Here we provide results of applying our machine learning methods to UMU and FMF. Figure 2 and Figure 3 represent the MAP values for UMU and FMF based on 3-fold cross-validation. We present results for three different classifiers: Naïve Bayes which we use as a baseline, Huber, and CS-SVM with a range of cost factors. We observe that the Huber and CS-SVM classifier performs much better than Naïve Bayes. CS-SVM with the cost factor of 1 (standard SVM) is not optimal. As we increase the cost factor, the performance of CS-SVM improves and reaches a best performance with an optimal cost factor. However, the Huber performs better than the CS-SVM with the optimal cost factor. Furthermore the Huber does not require a search for the optimal cost factor as CS-SVM requires. Therefore, we conclude that the Huber classifier may represent the best approach for this problem.

Figure 2.

Figure 2

Huber, CS-SVM and Bayes classifiers applied to UMU

Figure 3.

Figure 3

Huber, CS-SVM and Bayes classifiers applied to FFU

The MAP scores represent how well the positive labeled points are ranked ahead of the negative labeled (actually unlabeled) points.
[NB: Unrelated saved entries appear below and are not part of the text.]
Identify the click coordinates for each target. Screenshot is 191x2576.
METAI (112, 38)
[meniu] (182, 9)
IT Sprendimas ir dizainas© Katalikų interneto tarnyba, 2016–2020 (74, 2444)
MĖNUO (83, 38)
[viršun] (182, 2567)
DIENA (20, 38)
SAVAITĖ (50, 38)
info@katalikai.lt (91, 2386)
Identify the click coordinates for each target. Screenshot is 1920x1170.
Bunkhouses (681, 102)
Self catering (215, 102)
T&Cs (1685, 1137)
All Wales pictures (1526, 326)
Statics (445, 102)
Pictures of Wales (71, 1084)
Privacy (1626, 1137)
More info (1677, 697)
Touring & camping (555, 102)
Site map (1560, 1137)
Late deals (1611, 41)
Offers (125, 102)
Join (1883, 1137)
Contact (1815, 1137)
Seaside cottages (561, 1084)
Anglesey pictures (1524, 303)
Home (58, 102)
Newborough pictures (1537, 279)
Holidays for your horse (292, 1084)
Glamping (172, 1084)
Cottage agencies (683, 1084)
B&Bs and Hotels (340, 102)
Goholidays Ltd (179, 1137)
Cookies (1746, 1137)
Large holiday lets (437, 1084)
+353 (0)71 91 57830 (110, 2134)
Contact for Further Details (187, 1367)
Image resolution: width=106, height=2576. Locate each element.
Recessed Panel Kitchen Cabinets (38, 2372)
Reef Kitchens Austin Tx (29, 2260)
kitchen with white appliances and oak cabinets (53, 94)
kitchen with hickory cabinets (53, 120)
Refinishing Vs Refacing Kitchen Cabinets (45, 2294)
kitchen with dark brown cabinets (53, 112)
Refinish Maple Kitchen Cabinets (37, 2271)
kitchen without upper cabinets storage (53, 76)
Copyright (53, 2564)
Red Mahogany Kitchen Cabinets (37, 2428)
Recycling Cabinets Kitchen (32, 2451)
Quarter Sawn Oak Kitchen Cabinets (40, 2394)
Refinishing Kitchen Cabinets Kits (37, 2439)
As we argue above, it is reasonable to use MAP to compare different classification methods. However our main goal is to use the trained classifiers to rank the unlabeled sets and to achieve a ranking that places the unlabeled yet high quality phrases high in this ranking. In order to evaluate the quality of such rankings, the Huber learner was used to produce rankings for both and MU and MF. We then extracted four different sets of 100 multiword strings:

  • Set 1: 100 candidate phrases randomly selected from the subset of MU strings, whose Huber scores are above the median score of the set U phrases. There are 224,249 such strings in MU.

  • Set 2: 100 candidate phrases randomly selected from the subset of MF strings, whose Huber scores are above the median score of the set F phrases. There are 520,848 such strings in MF.

  • Set 3: 100 phrases randomly selected from set F.

  • Set 4: 100 randomly selected multiword MEDLINE strings from set M.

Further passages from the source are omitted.